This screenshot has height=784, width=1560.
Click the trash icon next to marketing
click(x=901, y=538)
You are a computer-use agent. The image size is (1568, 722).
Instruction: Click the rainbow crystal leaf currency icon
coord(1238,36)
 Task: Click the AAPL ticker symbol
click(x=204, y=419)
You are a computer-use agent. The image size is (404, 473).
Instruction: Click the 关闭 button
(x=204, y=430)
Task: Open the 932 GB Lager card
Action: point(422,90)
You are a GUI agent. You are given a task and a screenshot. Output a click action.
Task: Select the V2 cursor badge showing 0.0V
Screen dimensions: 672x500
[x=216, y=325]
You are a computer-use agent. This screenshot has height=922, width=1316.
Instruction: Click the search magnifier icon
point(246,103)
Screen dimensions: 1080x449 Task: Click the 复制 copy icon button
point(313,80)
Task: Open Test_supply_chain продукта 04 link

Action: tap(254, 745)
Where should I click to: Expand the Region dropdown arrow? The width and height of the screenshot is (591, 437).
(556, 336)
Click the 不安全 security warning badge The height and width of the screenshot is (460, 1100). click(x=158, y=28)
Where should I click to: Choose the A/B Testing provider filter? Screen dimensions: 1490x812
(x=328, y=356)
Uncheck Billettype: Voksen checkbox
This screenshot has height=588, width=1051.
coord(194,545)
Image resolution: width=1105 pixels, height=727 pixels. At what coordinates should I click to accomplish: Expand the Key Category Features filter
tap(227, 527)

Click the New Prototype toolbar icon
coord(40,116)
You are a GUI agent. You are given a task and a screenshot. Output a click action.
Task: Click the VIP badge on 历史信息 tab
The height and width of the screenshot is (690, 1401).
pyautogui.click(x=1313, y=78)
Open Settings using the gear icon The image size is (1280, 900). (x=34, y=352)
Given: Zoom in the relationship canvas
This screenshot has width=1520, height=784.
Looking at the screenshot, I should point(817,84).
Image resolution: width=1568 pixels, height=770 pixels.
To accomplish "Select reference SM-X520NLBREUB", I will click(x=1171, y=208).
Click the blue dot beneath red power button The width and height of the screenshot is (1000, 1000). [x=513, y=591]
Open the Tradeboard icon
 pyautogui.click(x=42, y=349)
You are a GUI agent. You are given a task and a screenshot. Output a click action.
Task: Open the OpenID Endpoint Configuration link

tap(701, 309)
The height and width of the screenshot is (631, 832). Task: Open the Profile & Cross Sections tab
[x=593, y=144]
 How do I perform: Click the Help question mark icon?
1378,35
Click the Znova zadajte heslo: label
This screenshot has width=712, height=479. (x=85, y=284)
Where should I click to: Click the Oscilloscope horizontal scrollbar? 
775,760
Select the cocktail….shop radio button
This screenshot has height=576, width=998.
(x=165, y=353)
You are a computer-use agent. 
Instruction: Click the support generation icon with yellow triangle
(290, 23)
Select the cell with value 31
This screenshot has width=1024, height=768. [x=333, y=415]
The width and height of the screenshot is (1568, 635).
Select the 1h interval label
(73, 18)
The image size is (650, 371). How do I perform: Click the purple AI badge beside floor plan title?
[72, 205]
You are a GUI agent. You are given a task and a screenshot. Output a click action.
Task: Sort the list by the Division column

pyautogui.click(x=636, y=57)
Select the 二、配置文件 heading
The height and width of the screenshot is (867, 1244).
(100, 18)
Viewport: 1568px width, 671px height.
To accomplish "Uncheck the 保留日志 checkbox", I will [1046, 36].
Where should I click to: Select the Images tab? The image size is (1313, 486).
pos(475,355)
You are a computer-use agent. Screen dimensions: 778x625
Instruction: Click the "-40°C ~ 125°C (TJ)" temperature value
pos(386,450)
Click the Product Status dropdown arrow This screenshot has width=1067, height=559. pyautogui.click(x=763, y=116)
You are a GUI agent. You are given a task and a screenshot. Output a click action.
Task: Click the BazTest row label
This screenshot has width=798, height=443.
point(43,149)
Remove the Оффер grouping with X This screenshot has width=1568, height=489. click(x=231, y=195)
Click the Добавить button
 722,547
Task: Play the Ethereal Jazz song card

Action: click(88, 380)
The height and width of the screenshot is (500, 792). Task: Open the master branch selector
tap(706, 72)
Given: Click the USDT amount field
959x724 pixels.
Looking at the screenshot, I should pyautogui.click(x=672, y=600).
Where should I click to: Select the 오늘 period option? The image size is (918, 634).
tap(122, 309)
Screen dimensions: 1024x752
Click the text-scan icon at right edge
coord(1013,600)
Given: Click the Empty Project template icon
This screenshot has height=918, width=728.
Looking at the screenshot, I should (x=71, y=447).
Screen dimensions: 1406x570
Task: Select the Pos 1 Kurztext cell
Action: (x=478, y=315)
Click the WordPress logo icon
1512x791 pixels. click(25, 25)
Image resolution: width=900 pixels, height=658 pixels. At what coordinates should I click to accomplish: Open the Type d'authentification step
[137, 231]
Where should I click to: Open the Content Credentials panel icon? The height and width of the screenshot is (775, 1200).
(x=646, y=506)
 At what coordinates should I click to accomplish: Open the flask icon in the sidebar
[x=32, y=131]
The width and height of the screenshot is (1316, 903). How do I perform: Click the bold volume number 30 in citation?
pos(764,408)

========================

### PROBLEM TO SOLVE
Give back the whole listing exactly.

### FINISHED EXERCISE
This screenshot has height=784, width=1560.
Click the trash icon next to marketing
click(x=901, y=538)
You are a computer-use agent. The image size is (1568, 722).
Instruction: Click the rainbow crystal leaf currency icon
coord(1238,36)
 Task: Click the AAPL ticker symbol
click(x=204, y=419)
You are a computer-use agent. The image size is (404, 473).
Instruction: Click the 关闭 button
(x=204, y=430)
Task: Open the 932 GB Lager card
Action: point(422,90)
You are a GUI agent. You are given a task and a screenshot. Output a click action.
Task: Select the V2 cursor badge showing 0.0V
Screen dimensions: 672x500
[x=216, y=325]
You are a computer-use agent. This screenshot has height=922, width=1316.
Instruction: Click the search magnifier icon
point(246,103)
Screen dimensions: 1080x449 Task: Click the 复制 copy icon button
point(313,80)
Task: Open Test_supply_chain продукта 04 link

Action: tap(254, 745)
Where should I click to: Expand the Region dropdown arrow? The width and height of the screenshot is (591, 437).
(556, 336)
Click the 不安全 security warning badge The height and width of the screenshot is (460, 1100). click(x=158, y=28)
Where should I click to: Choose the A/B Testing provider filter? Screen dimensions: 1490x812
(x=328, y=356)
Uncheck Billettype: Voksen checkbox
This screenshot has height=588, width=1051.
coord(194,545)
Image resolution: width=1105 pixels, height=727 pixels. At what coordinates should I click to accomplish: Expand the Key Category Features filter
tap(227, 527)

Click the New Prototype toolbar icon
coord(40,116)
You are a GUI agent. You are given a task and a screenshot. Output a click action.
Task: Click the VIP badge on 历史信息 tab
The height and width of the screenshot is (690, 1401).
pyautogui.click(x=1313, y=78)
Open Settings using the gear icon The image size is (1280, 900). (x=34, y=352)
Given: Zoom in the relationship canvas
This screenshot has width=1520, height=784.
Looking at the screenshot, I should point(817,84).
Image resolution: width=1568 pixels, height=770 pixels.
To accomplish "Select reference SM-X520NLBREUB", I will click(x=1171, y=208).
Click the blue dot beneath red power button The width and height of the screenshot is (1000, 1000). [x=513, y=591]
Open the Tradeboard icon
 pyautogui.click(x=42, y=349)
You are a GUI agent. You are given a task and a screenshot. Output a click action.
Task: Open the OpenID Endpoint Configuration link

tap(701, 309)
The height and width of the screenshot is (631, 832). Task: Open the Profile & Cross Sections tab
[x=593, y=144]
 How do I perform: Click the Help question mark icon?
1378,35
Click the Znova zadajte heslo: label
This screenshot has width=712, height=479. (x=85, y=284)
Where should I click to: Click the Oscilloscope horizontal scrollbar? 
775,760
Select the cocktail….shop radio button
This screenshot has height=576, width=998.
(x=165, y=353)
You are a computer-use agent. 
Instruction: Click the support generation icon with yellow triangle
(290, 23)
Select the cell with value 31
This screenshot has width=1024, height=768. [x=333, y=415]
The width and height of the screenshot is (1568, 635).
Select the 1h interval label
(73, 18)
The image size is (650, 371). How do I perform: Click the purple AI badge beside floor plan title?
[72, 205]
You are a GUI agent. You are given a task and a screenshot. Output a click action.
Task: Sort the list by the Division column

pyautogui.click(x=636, y=57)
Select the 二、配置文件 heading
The height and width of the screenshot is (867, 1244).
(100, 18)
Viewport: 1568px width, 671px height.
To accomplish "Uncheck the 保留日志 checkbox", I will [1046, 36].
Where should I click to: Select the Images tab? The image size is (1313, 486).
pos(475,355)
You are a computer-use agent. Screen dimensions: 778x625
Instruction: Click the "-40°C ~ 125°C (TJ)" temperature value
pos(386,450)
Click the Product Status dropdown arrow This screenshot has width=1067, height=559. pyautogui.click(x=763, y=116)
You are a GUI agent. You are given a task and a screenshot. Output a click action.
Task: Click the BazTest row label
This screenshot has width=798, height=443.
point(43,149)
Remove the Оффер grouping with X This screenshot has width=1568, height=489. click(x=231, y=195)
Click the Добавить button
 722,547
Task: Play the Ethereal Jazz song card

Action: click(88, 380)
The height and width of the screenshot is (500, 792). Task: Open the master branch selector
tap(706, 72)
Given: Click the USDT amount field
959x724 pixels.
Looking at the screenshot, I should pyautogui.click(x=672, y=600).
Where should I click to: Select the 오늘 period option? The image size is (918, 634).
tap(122, 309)
Screen dimensions: 1024x752
Click the text-scan icon at right edge
coord(1013,600)
Given: Click the Empty Project template icon
This screenshot has height=918, width=728.
Looking at the screenshot, I should (x=71, y=447).
Screen dimensions: 1406x570
Task: Select the Pos 1 Kurztext cell
Action: (x=478, y=315)
Click the WordPress logo icon
1512x791 pixels. click(25, 25)
Image resolution: width=900 pixels, height=658 pixels. At what coordinates should I click to accomplish: Open the Type d'authentification step
[137, 231]
Where should I click to: Open the Content Credentials panel icon? The height and width of the screenshot is (775, 1200).
(x=646, y=506)
 At what coordinates should I click to accomplish: Open the flask icon in the sidebar
[x=32, y=131]
The width and height of the screenshot is (1316, 903). How do I perform: Click the bold volume number 30 in citation?
pos(764,408)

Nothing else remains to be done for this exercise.